On 22 August 2012 15:52, Phil Steitz <phil.ste...@gmail.com> wrote:
> On 8/22/12 12:15 AM, Luc Maisonobe wrote:
>> Hi Sébastien,
>>
>> Le 21/08/2012 08:50, Sébastien Brisard a écrit :
>>> Hi Luc,
>>>
>>> 2012/8/20 Luc Maisonobe <luc.maison...@free.fr>
>>>> Le 20/08/2012 15:52, Simone Tripodi a écrit :
>>>>> Hi Gary!
>>>>>
>>>>>> I still like the idea! I was hoping at an automagic solution ;)
>>>>> Me too! :)
>>>> I have used several tools that were able to do such automatic diagrams
>>>> generation. All tools that support roundtrip engineering should be able
>>>> to do so. The free software tools I used are for example papyrus and
>>>> topcased. I also used non-free tools for the same purpose.
>>>>
>>>> The result is *never* good.
>>>>
>>>> Of course, the result is theoretically accurate, it represents the
>>>> current status of the code well, but it is completely useless and
>>>> unreadable. I use diagrams mainly to explain something to the readers,
>>>> to show the important stuff, to help them identify the fundamental
>>>> aspects that may be completely hidden in a maze of implementation details.
>>>>
>>>> Automatic tools are not intelligent enough to identify what is
>>>> meaningful and important and what should be discarded.
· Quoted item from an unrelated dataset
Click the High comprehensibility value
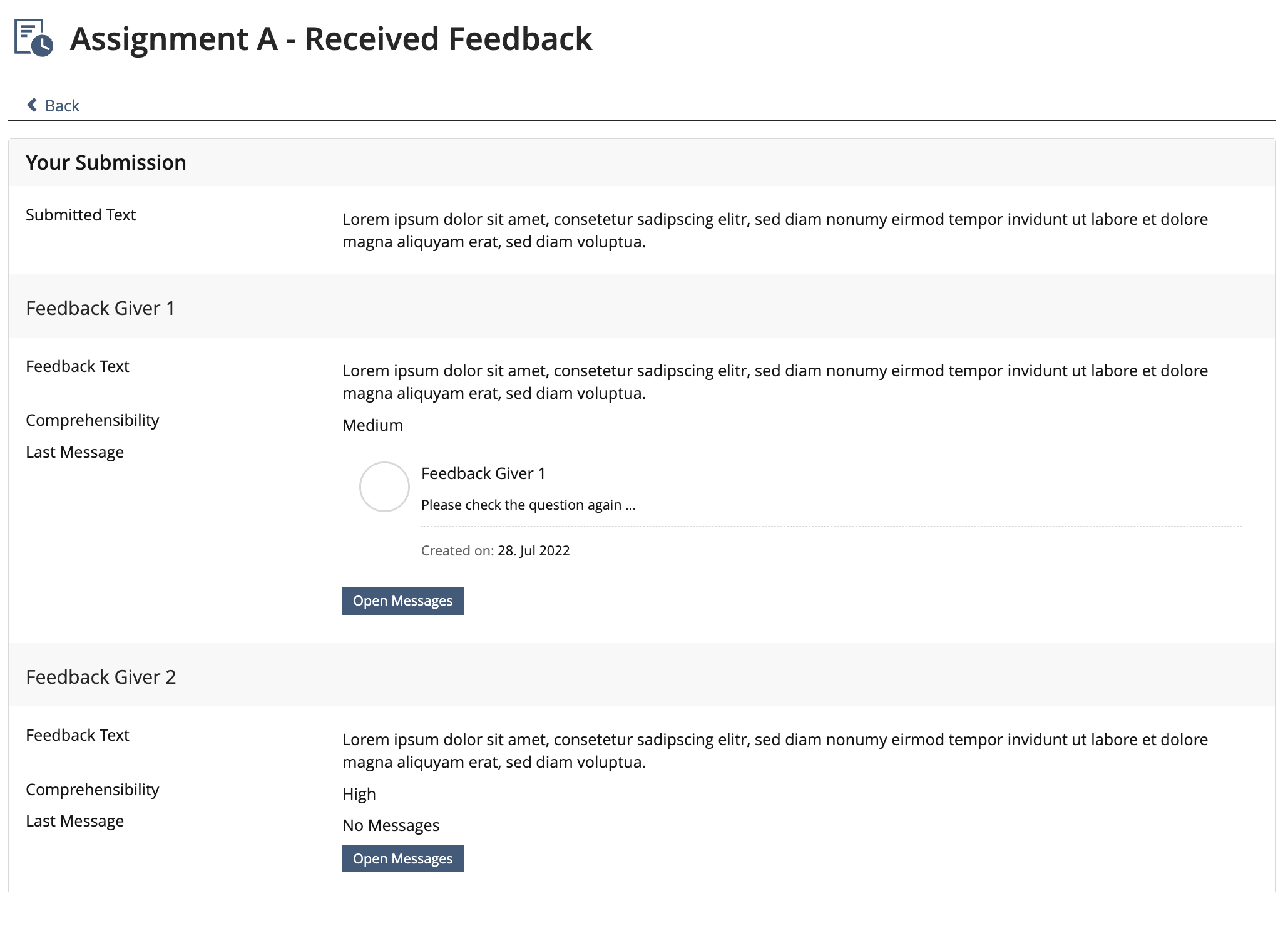The width and height of the screenshot is (1288, 938). tap(359, 794)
If you look at
>>>> some of the diagrams in the example pages I posted, you will see
>>>> comments like "many methods not shown for clarity purposes". An
>>>> automatic tool would not do that and would display all methods equally.
>>>> Sometimes, I even suppress the method signature and show only the name,
>>>> as the signature is irrelevant to understand the concept and would
>>>> clutter the diagram.
>>>>
>>>>> The only kind of "automagic" product I found was Objectaid for
>>>>> Eclipse, but unfortunately
>>>>>
>>>>>  * it is (was, at the time of experimenting) not possible to have that
>>>>> tool included in the build;
>>>>>
>>>>>  * it is specific IDE oriented (Eclipse)
>>>>>
>>>>>  * it requires a minimum of human-interaction - automatically arranged
>>>>> layout could suck
>>>>>
>>>>>  * it is not completely free - license expires :( I tried to contact
>>>>> them to obtain a license for OSS projects only, but did not success...
>>>>>
>>>>> This is a sample[1] a made for an assignment - it looks pretty good :P
>>>> Sorry, I don't think so. There are too many things in this diagram, we
>>>> don't know what the use links are for, the complete list of enumeration
>>>> constants is too large ...
>>>>
>>>> This one of the reasons I like a small tool like plantuml. You can
>>>> specify what you want to show and what is irrelelvant for a specific
>>>> diagram. In fact, for one package or even one class, I often draw
>>>> several different diagrams that focus on different aspects in different
>>>> parts of the documentation, as these aspects are explained one after the
>>>> other, not all together.
>>>>
>>>> So I understand this point of view is clearly not shared and I will
>>>> therefore not include these diagrams in the documentation.
>>>>
>>> I wouldn't drop it that quickly! It seems to be a very interesting
>>> idea. I'm certainly not an expert on UML, but I found these diagrams
>>> useful, *when they are properly cleaned-up*. CM is a large library,
>>> and the online documentation could benefit from these diagrams. Also,
>>> it could be a useful tool for our own design discussions. So if other
>>> people in CM agrees, I'm quite willing to give a try to the tool your
>>> pointing at.
>> Then we are back to square one: can such diagrams be generated by the
>> automated maven build on all platforms, and if not should we generate
>> them by ourselves on our own development platforms and provide both the
>> source script and the generated image in the release source distribution?
>
> I like the idea of including comprehensible UML as part of the
> documentation for our components.  I am skeptical of being able to
> maintain this automagically at build time / between releases,
> however.  I will have a look at the tools mentioned in this thread
> and see if I can use them to restore the [pool] UML that I dropped
> due to laziness.  For [math], I would see it as an improvement if we
> just incorporated relevant UML into the user guide.  One thing we
> should verify is that the licensing of whatever tools we use does
> not forbid ASL licensing of generated artifacts.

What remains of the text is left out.